The buyer and the seller create this document on a non-judicial stamp paper. The value of the stamp paper will vary in different States and is based on the Stamp Act. Only after everything is agreed on in the Sale Agreement will the two parties come forward to sign the Sale Deed. This process is completed when two witnesses sign the document as well, with all their details included.
The sale deed will comprise the basic details of the buyer and seller and all their contact details. You will also have the details of the property up for sale including the identification number, its exact coordinates, the address, the area of the property as well as all the details of construction if it is a built-up space.
Your sale deed will also carry a certification from the owner of the property that it is free from any liabilities and lien. If. however, there is a loan against it, then it will have to be settled by the seller before the sale deed can be executed. This is why it is necessary for the buyer to have these details checked out at the local registrar’s office.
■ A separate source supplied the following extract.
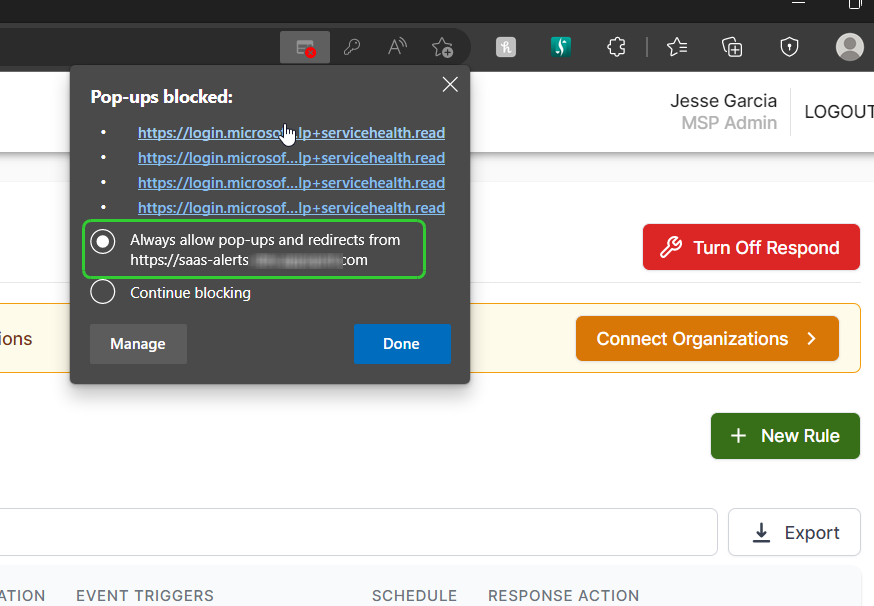Click the browser profile avatar icon
Viewport: 874px width, 606px height.
[x=849, y=47]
Also included in the draft sale deed are the details of the payment that will be exchanged on the sale of the property, the details of an advance amount, the dates on when the payment is made, the mode of payment, the duration for clearing of the balance and all the details of bank transactions related to it. The sale deed will also have to carry the details receipts issued by the seller for payment received. The sale deed also has to carry the date on which the property is to be handed over in terms of documentation and then actual possession of the space. All indemnity provisions will also have to be listed out in relation to the buyer and the seller.
The registration of the sale deed has to be done at the sub-registrar’s office of the particular jurisdiction. Besides the seller and the buyer, the related witnesses will also have to be present. In case one of the two parties is unable to be present, they can appoint a representative with a power of attorney to execute the deed on their behalf.
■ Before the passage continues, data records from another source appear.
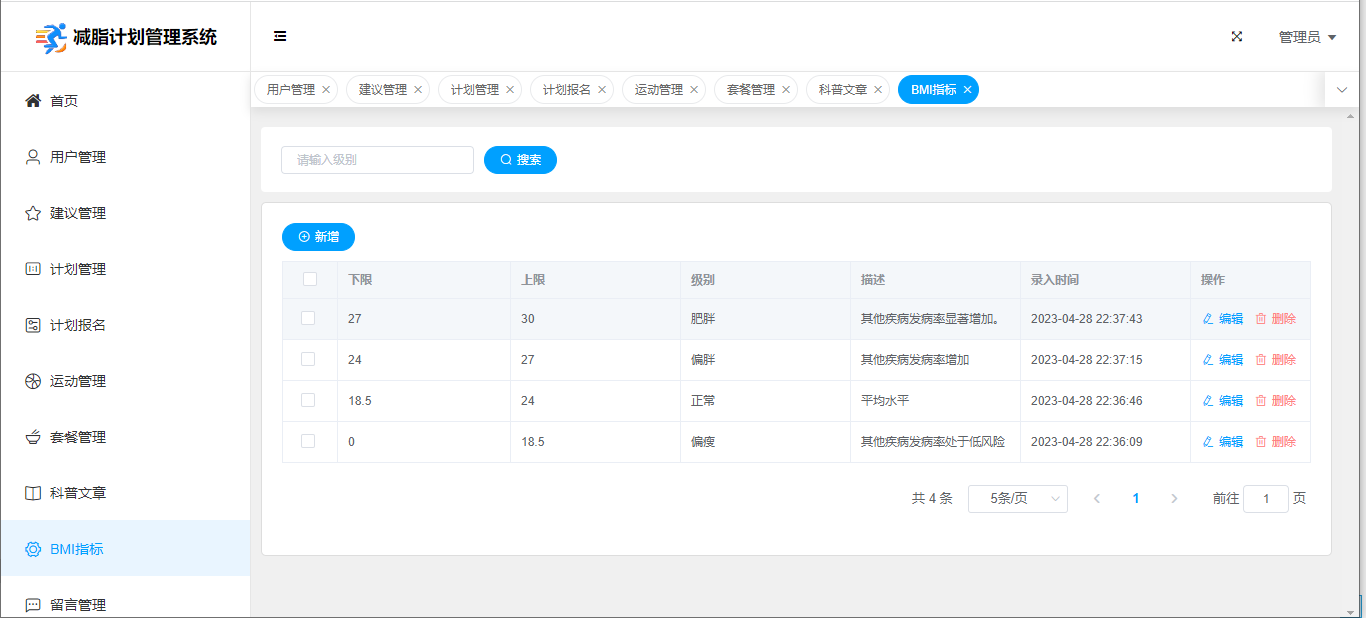The width and height of the screenshot is (1366, 618).
Task: Click the sidebar collapse hamburger icon
Action: pyautogui.click(x=280, y=36)
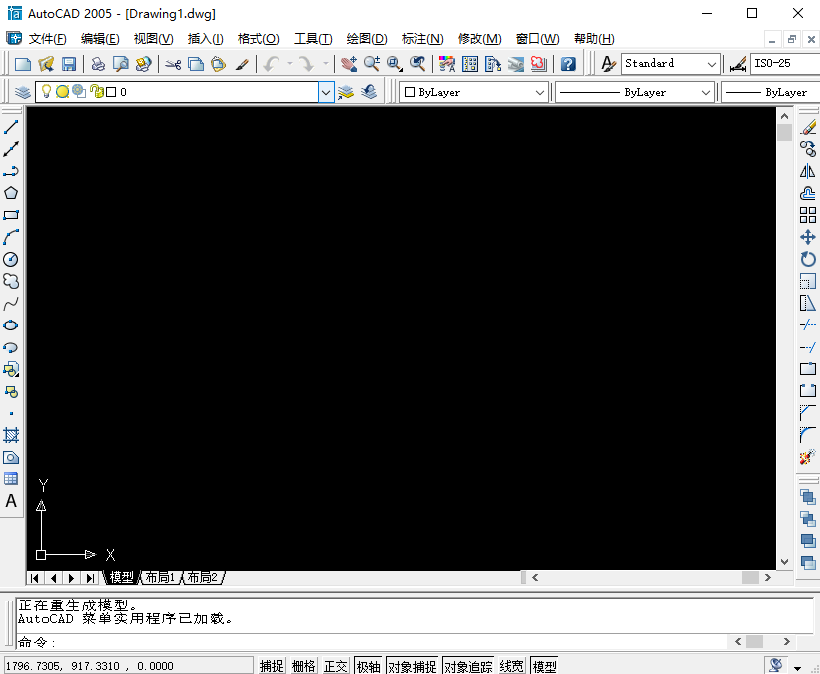The image size is (820, 674).
Task: Select the Line draw tool
Action: coord(11,127)
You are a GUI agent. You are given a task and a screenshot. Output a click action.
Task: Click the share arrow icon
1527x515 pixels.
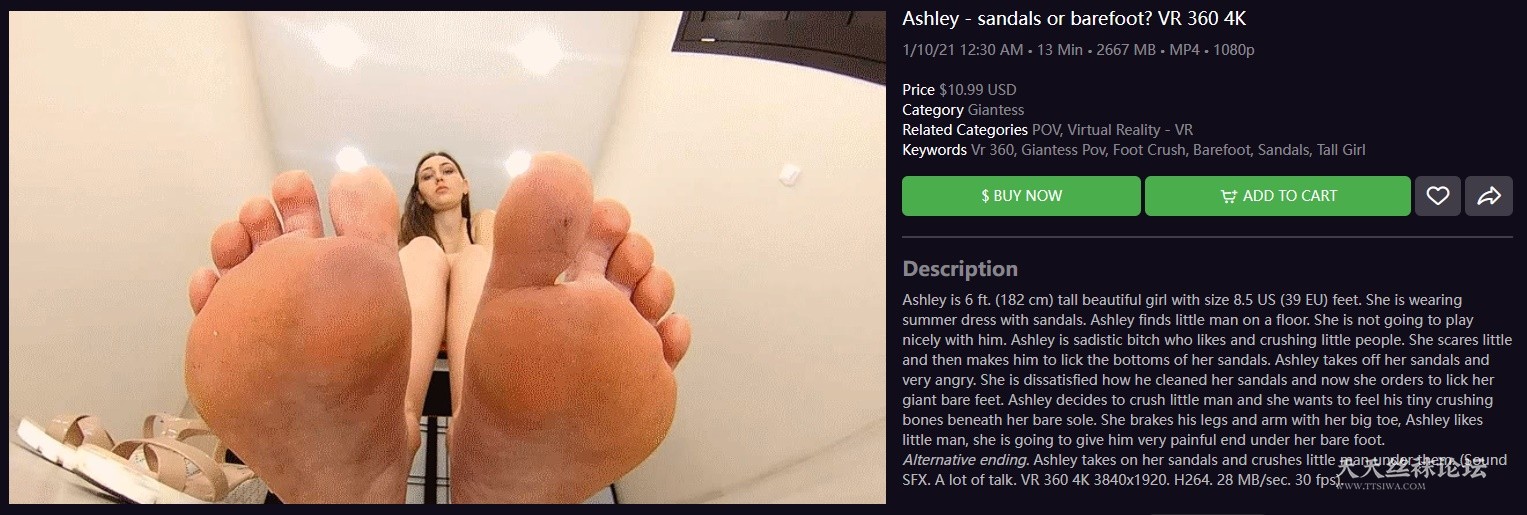tap(1488, 196)
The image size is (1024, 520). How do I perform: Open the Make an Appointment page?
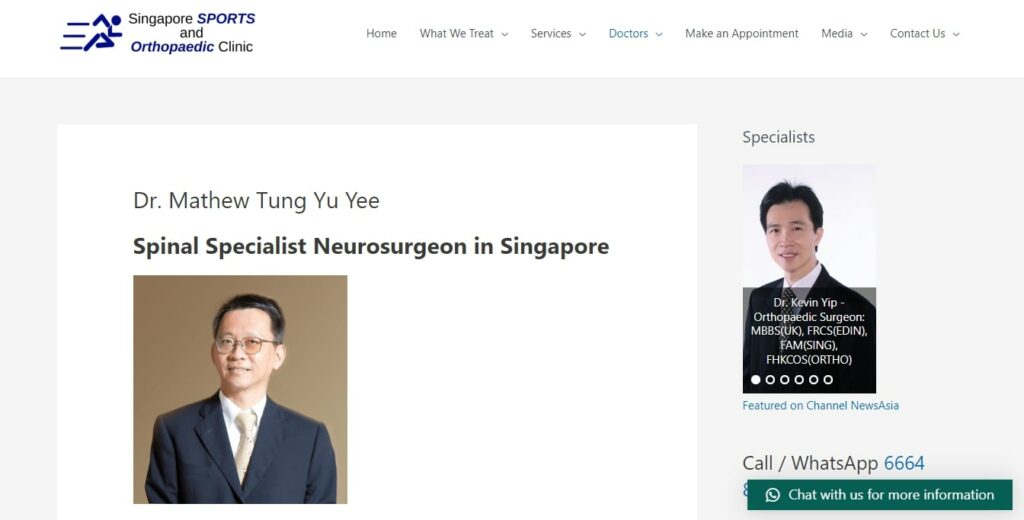click(x=742, y=33)
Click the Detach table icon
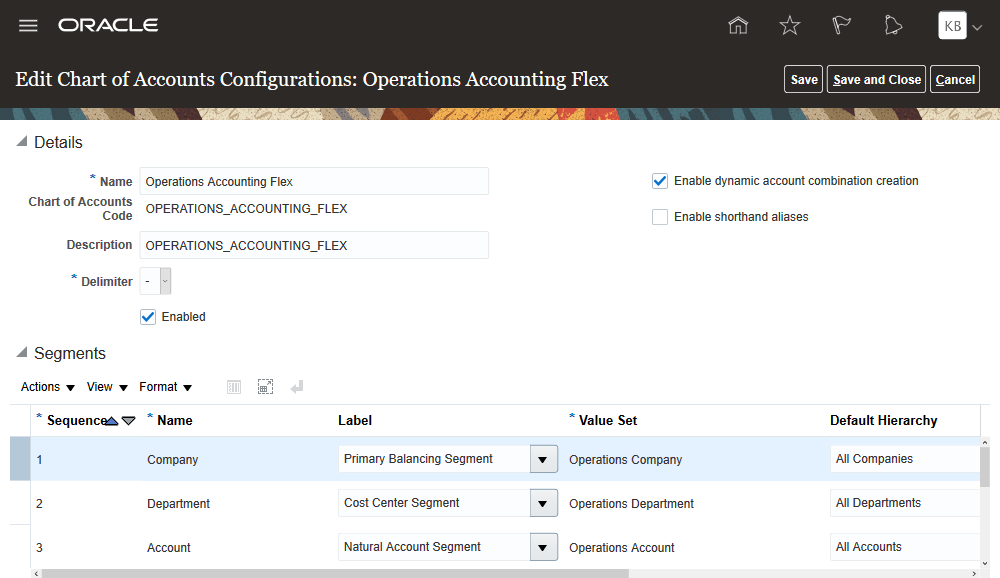 (265, 387)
All of the original documents in relation to the sale will have to be produced in a four-month period from the time of execution of the sale deed. Should this not be possible, the registrar has the ability to grant an extra four months to produce it. There is however a chance that a penalty amount of up to 10 times that of the registration fee will be charged.
The best working situation would be for the buyer to pay up the stamp duty and the registration charges and the seller to get all the payments due such as property tax, cess, amenities etc. done. With this taken care of, you are a few steps away from being the owner of your own home.